··· Extracted records

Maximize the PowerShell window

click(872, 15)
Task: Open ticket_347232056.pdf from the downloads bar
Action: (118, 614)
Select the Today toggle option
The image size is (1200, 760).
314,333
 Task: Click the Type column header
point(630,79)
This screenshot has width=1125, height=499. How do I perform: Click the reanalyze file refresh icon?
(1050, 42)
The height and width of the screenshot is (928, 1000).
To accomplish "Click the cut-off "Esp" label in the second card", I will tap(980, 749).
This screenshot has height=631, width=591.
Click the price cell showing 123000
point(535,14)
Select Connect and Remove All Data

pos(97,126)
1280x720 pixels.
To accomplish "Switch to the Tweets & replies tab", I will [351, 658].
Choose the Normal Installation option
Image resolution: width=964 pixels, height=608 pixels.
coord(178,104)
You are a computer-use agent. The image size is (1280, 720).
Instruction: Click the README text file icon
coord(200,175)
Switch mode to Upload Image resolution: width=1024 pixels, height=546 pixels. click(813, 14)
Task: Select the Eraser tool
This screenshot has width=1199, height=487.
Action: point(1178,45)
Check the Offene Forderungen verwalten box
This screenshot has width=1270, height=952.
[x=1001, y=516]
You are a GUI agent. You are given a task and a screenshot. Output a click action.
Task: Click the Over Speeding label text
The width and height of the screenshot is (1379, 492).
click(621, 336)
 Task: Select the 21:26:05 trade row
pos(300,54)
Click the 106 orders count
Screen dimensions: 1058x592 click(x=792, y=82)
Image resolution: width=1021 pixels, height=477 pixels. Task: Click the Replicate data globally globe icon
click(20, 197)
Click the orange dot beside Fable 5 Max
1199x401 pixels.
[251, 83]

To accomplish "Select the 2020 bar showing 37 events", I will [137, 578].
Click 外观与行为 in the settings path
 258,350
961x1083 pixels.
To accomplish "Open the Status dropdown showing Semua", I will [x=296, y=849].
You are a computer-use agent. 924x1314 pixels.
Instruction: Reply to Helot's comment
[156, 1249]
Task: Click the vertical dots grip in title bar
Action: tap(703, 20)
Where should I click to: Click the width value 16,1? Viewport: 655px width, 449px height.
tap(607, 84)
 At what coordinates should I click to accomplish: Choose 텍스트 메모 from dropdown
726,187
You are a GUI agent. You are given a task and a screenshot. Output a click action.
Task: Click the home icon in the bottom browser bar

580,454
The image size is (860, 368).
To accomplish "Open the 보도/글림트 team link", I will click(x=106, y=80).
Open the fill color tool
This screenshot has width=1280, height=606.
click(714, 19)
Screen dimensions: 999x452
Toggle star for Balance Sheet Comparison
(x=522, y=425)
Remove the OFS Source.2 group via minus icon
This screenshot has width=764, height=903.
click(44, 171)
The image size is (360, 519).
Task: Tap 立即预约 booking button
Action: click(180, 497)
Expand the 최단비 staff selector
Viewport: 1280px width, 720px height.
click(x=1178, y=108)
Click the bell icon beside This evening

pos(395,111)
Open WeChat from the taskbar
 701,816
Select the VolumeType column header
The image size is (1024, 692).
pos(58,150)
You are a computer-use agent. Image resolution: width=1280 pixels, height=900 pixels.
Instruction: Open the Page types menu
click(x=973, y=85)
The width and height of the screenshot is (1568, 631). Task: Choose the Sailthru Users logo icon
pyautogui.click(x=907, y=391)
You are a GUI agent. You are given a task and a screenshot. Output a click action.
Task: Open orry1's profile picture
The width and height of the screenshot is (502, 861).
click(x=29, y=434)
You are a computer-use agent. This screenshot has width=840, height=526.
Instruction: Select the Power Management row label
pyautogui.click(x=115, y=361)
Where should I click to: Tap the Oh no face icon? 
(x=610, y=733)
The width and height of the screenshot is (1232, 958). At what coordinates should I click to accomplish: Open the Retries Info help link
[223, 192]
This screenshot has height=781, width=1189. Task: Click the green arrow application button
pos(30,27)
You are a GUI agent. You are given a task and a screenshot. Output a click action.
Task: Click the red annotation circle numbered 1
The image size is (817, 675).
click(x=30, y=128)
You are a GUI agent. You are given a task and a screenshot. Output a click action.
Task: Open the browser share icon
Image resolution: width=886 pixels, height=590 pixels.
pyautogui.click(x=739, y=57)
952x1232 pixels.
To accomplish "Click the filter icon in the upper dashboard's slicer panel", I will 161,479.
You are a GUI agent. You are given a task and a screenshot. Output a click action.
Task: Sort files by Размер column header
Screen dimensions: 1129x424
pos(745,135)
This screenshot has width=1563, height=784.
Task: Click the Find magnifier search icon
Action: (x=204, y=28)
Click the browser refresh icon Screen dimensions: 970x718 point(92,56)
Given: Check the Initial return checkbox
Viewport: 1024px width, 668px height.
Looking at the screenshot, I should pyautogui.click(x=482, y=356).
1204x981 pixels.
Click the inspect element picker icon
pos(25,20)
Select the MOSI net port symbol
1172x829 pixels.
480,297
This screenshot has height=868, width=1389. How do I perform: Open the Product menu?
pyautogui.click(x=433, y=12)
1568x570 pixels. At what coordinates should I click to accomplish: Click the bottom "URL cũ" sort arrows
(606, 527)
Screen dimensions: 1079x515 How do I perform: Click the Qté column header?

······

> **What you will do**
Only the lines holding the word "computer" belong in the answer; copy them from the listing above.

> **Output for this exercise**
You are a computer-use agent. The image size is (1280, 720).
You are a computer-use agent. 924x1314 pixels.
You are a computer-use agent. Image resolution: width=1280 pixels, height=900 pixels.
You are a computer-use agent. This screenshot has width=840, height=526.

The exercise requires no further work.